begin
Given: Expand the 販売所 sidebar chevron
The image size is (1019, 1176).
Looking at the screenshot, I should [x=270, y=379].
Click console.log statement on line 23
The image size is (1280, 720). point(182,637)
end
**Problem**
Please change "sidebar" to "side panel" throughout the records above and write out every line again, leaving all else unchanged.

**Finished exercise**
Given: Expand the 販売所 side panel chevron
The image size is (1019, 1176).
Looking at the screenshot, I should [x=270, y=379].
Click console.log statement on line 23
The image size is (1280, 720). point(182,637)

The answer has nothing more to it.